File Grid Size Status Difficulty Timing
webpbn-00001.non Dance 5x10 OK LINE 0.05 ms
webpbn-00021.non Skid 14x25 OK LINE 0.21 ms
webpbn-00023.non Edge 10x11 OK 0.26 ms
webpbn-00006.non Cat 20x20 OK LINE 0.36 ms
webpbn-00027.non Bucks 27x23 OK 0.59 ms
webpbn-02413.non Smoke 20x20 OK 2.81 ms
webpbn-00016.non Knot 34x34 OK LINE 9.35 ms
webpbn-02556.non Flag 65x45 MULT 9.38 ms
nonograms-org-4010.txt Jelly-fish 33x40 OK LINE 13.4 ms
webpbn-00529.non Swing 45x45 OK LINE 13.4 ms
webpbn-00436.non Petroglyph 40x35 OK 107.4 ms
nonograms-org-42735.txt Wolverine 40x40 OK LINE 311.3 ms
webpbn-00065.non Mum 34x40 OK 522.6 ms
webpbn-01694.non Tragic 45x50 OK 1.172 s
webpbn-00803.non Lighthouse 50x45 OK 3.778 s
webpbn-07604.non No DiCaprio 55x55 OK LINE 4.340 s
webpbn-10810.non Centerpiece 60x60 MULT 18.236 s
nonograms-org-3016.txt Barque 50x60 OK LINE 23.195 s
webpbn-08098.non 9-Dom 19x19 OK 67.585 s
webpbn-04645.non Marilyn 50x70 OK 137.72 s
webpbn-03541.non Sign 60x50 OK 159.9 s
webpbn-01611.non Merka 55x60 OK 167.5 s
webpbn-06574.non Forever 25x25 OK 2.5 h
webpbn-02040.non Hot 55x60 +
webpbn-02712.non Lion 47x47 +
webpbn-06739.non Karate 40x40 +
webpbn-09892.non Nature 50x40 +
webpbn-10088.non Marley 52x63 +
webpbn-12548.non Sierpinsky 47x40 +
webpbn-18297.non Thing 36x42 +
webpbn-22336.non Gettys 99x59 +
  • Status: OK if the solution is unique. MULT if there are multiple solutions. Nothing if the solving process was aborted.
  • Difficulty: LINE if the grid is line solvable. Else, it requires to make hypothesis on at least one line.
  • Timing: + indicates the solver was manually interrupted because it was too long (usually after 1 hour).

Memory

Memory usage is very low, the CLI process stays below 1MB in validation mode for the puzzles listed above.

Using the library in a more general context, one has to be careful to limit the max number of solutions (in the case of a validation, it is limited to 2 solutions) because some ill-formed puzzles can have a high number of solutions and the solver will allocate a huge quantity of memory to store them all.
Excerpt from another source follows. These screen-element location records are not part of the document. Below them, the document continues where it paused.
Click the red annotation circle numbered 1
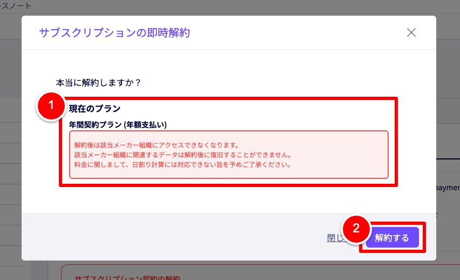 pos(51,105)
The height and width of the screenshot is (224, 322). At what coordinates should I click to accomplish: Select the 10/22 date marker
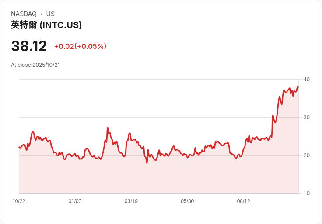pyautogui.click(x=19, y=201)
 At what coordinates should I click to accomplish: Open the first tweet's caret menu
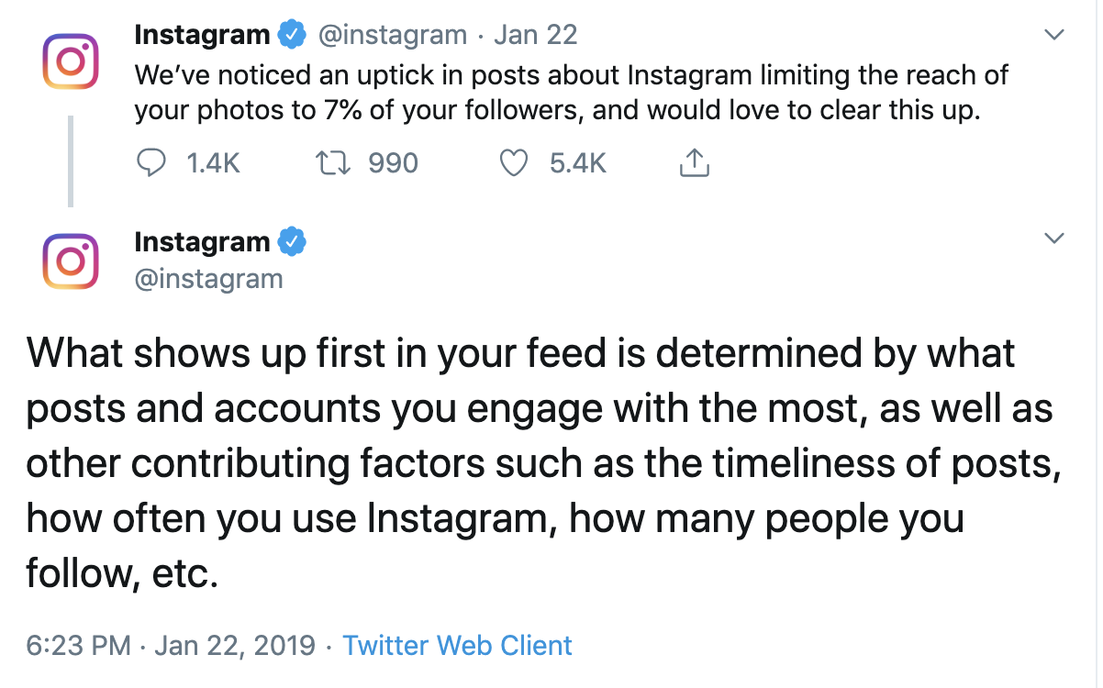pos(1054,35)
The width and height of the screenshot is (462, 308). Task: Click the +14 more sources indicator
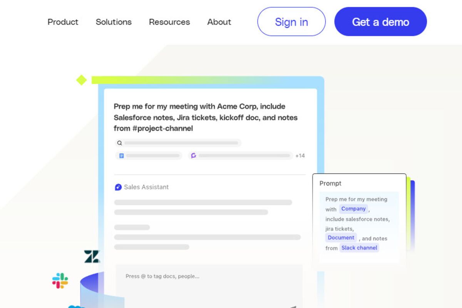tap(300, 156)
One such example is Centerpiece if the solver is used with no limit on the number of solutions:

picross_solver_cli.exe webpbn-10810.non ⚠️

Conclusion

My "end game" at the moment is the very well named puzzle Forever (webpbn #6574) for which the Picross Solver correctly finds the unique solution, albeit after several hours of processing!

The robustness of the Picross Solver is satisfactory in the sense that it correctly finds the solution(s) of a wide variety of puzzles, even hard ones. The limiting factor on the most difficult puzzles is really the processing time.

By design the solver will not start a search (i.e. test several hypothesis with a backtracking technique) before it reaches a state where no further progress can be made with line solving alone. This has the advantage that the solver is good at detecting if a puzzle is line solvable (the label LINE in the table above). But it comes at a cost performance wise. In some examples like Barque, which is line solvable, it would probably be more advantageous to do a search on a line with a small number of alternatives rather than exploring the huge solution space of a few lines. The same should stay true for puzzles that are not line solvable but have a unique solution.